Az: L 5 KR 59/11 B ER

Beschluss vom 10.03.2011


Auf die Beschwerde der Antragstellerin wird der Beschluss des Sozialgerichts Speyer vom 16.2.2011 aufgehoben. Die Antragsgegnerin wird im Wege einer einstweiligen Anordnung verpflichtet, der Antragstellerin den beantragten Dusch-WC-Aufsatz mit Hand-/Fuß-/Wandbedienung, Montageset und Montage entsprechend der Artikelbeschreibung der Firma …. vom 14.7.2010 zu gewähren.

Die Antragsgegnerin hat der Antragstellerin die außergerichtlichen Kosten beider Instanzen zu erstatten.

Gründe

I.

Umstritten ist, ob die Antragsgegnerin im Wege einer einstweiligen Anordnung zur Gewährung eines Dusch-WC-Aufsatzes mit Zubehör zu verpflichten ist.

AUFGABE -> Führe den Gerichtsbeschluss zum Dusch-WC-Aufsatz im Anschluss an seinen letzten Satz weiter.

BEREITGESTELLTE DATEN ->
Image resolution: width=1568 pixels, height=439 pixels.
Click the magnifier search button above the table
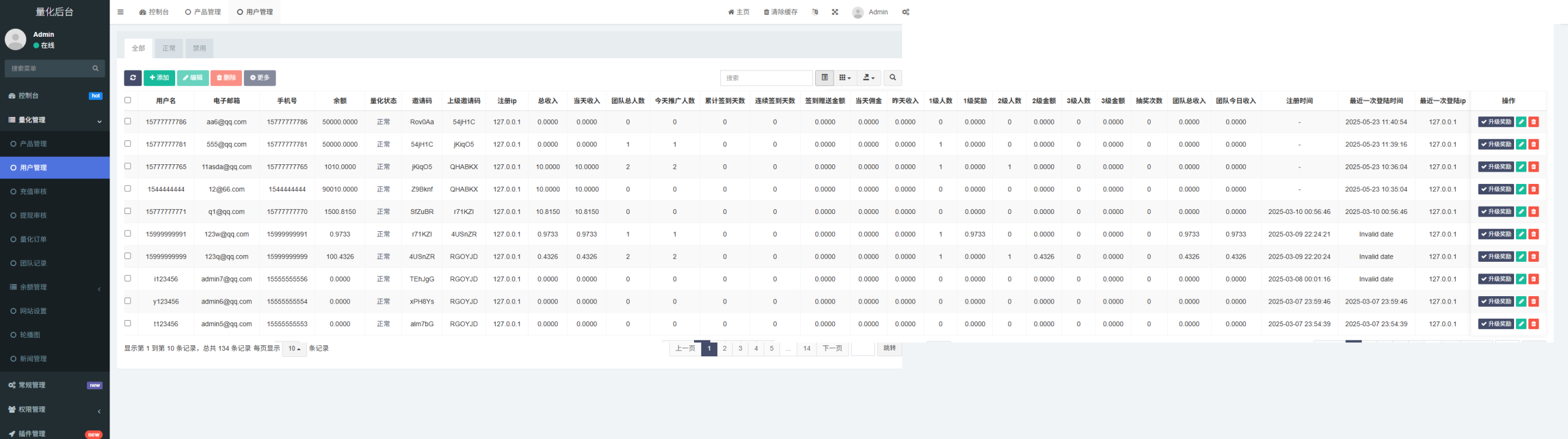coord(892,78)
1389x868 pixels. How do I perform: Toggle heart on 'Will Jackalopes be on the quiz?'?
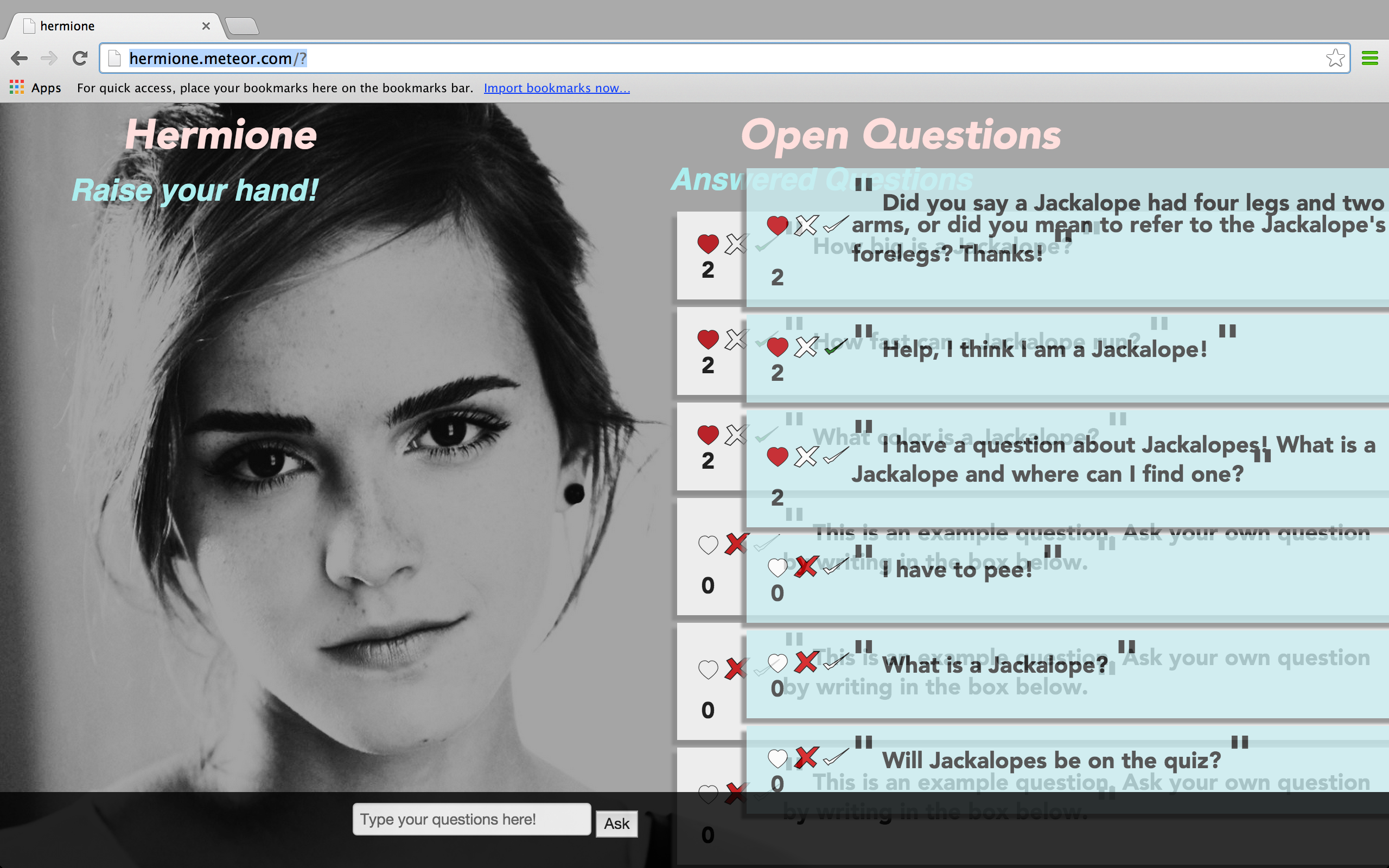coord(777,759)
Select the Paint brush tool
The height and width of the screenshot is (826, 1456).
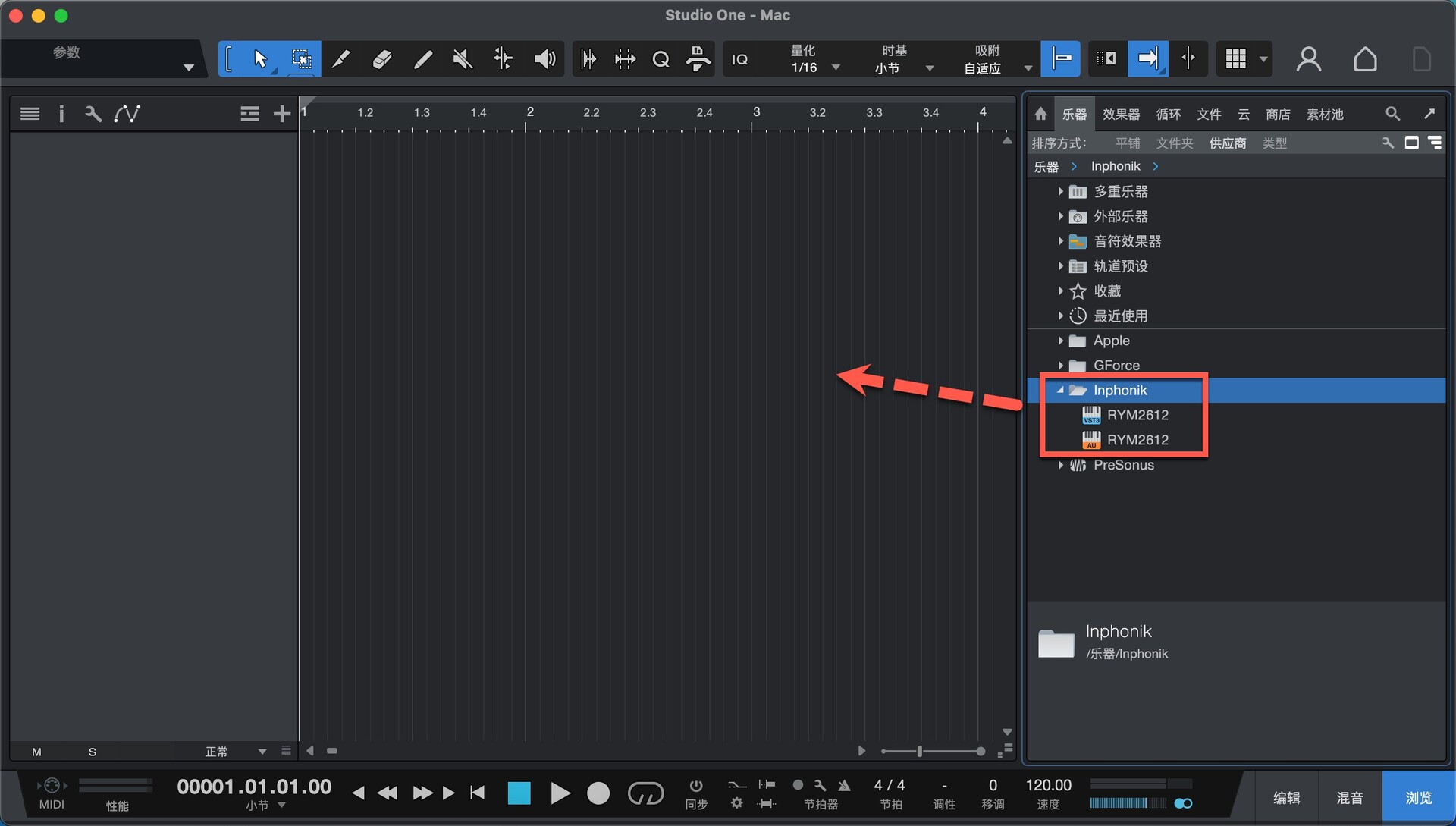pos(422,59)
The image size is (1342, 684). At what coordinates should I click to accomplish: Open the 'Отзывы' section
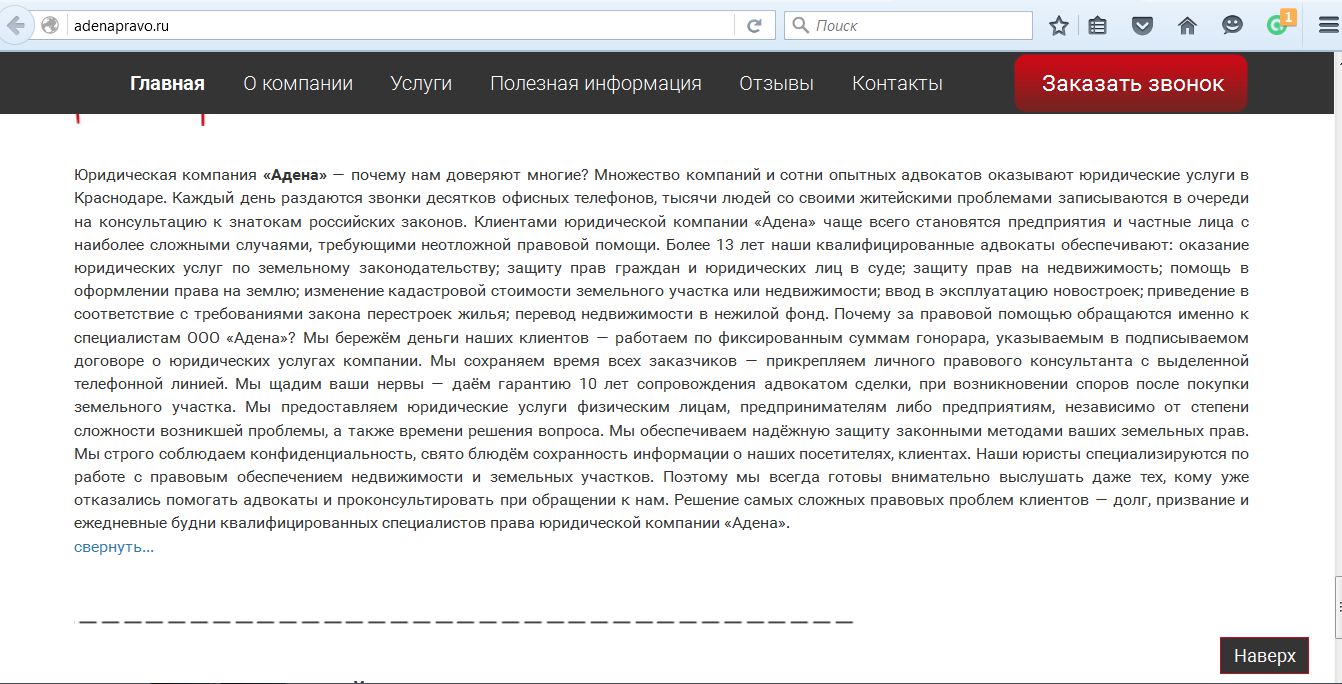(776, 84)
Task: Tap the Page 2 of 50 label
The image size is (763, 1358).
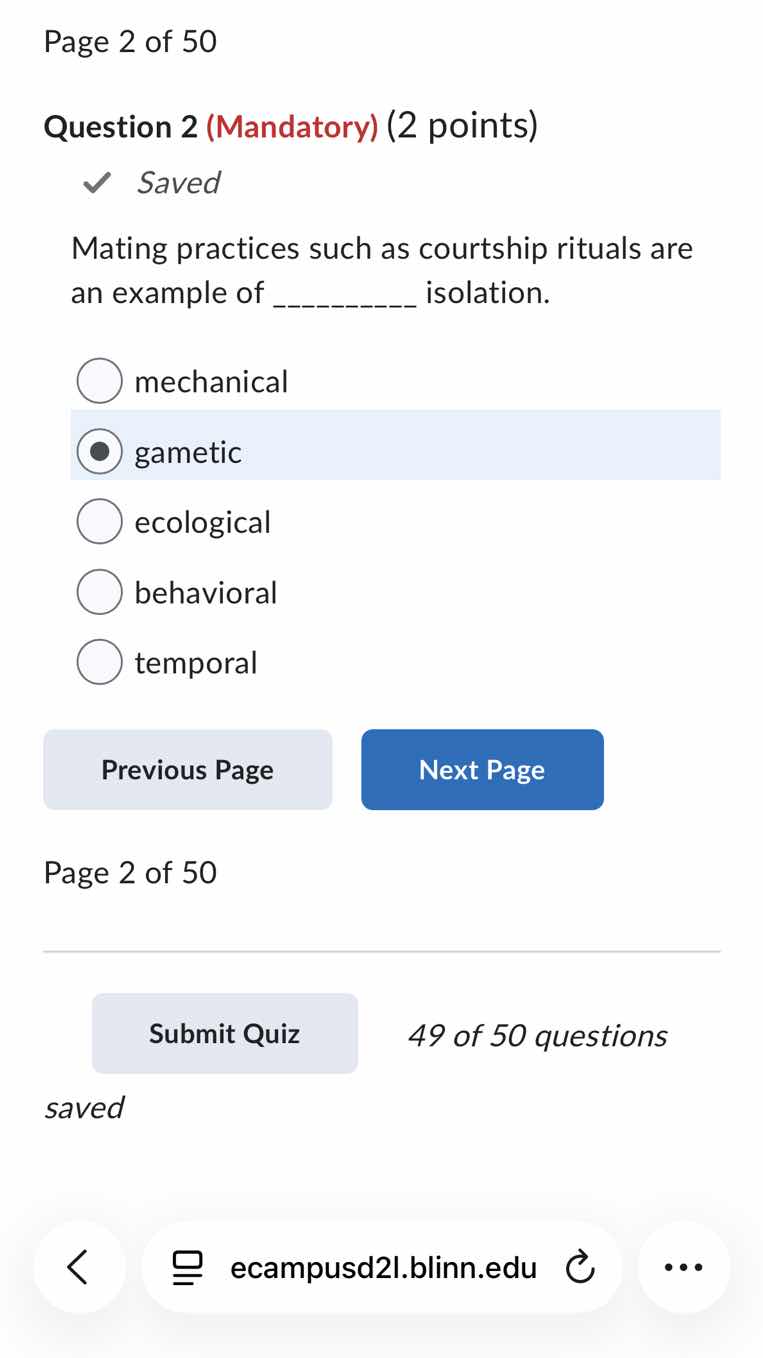Action: 130,41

LÖSUNG ->
Die bei der Antragsgegnerin gesetzlich krankenversicherte Antragstellerin leidet an einer Ataxia teleangiectatica (Louis-Bar-Syndrom). Sie war von der Antragsgegnerin vor ca 13 Jahren mit einem Dusch-WC-Aufsatz versorgt worden. Im Juli 2010 beantragte die Antragstellerin bei der Antragsgegnerin unter Vorlage einer vertragsärztlichen Verordnung einen neuen automatischen Dusch-WC-Aufsatz VAmat der Firma….. Sie machte geltend, der alte Dusch-WC-Aufsatz sei defekt und nicht mehr zu reparieren. Die Firma …..reichte bei der Antragsgegnerin einen Kostenvoranschlag vom Juli 2010 für eine Ersatzbeschaffung des Dusch-WC-Aufsatzes anstelle des defekten Geräts ein. Der Kostenvoranschlag belief sich für das Dusch-WC Amat, eine Hand-/Fuß-/Wandbedienung, ein Montageset und die Montage einschließlich Arbeitszeit und Anfahrt auf insgesamt 3.483,96 EUR.

Der Medizinische Dienst der Krankenversicherung (MDK) führte in seiner Stellungnahme vom September 2010 an, die Verordnung des Hilfsmittels sei nicht sachgerecht. Er wies zur Begründung auf ein Pflegegutachten vom November 2003 hin, wonach der Hilfebedarf bei der Intimreinigung der Antragstellerin pflegeversicherungsrechtlich berücksichtigt worden sei.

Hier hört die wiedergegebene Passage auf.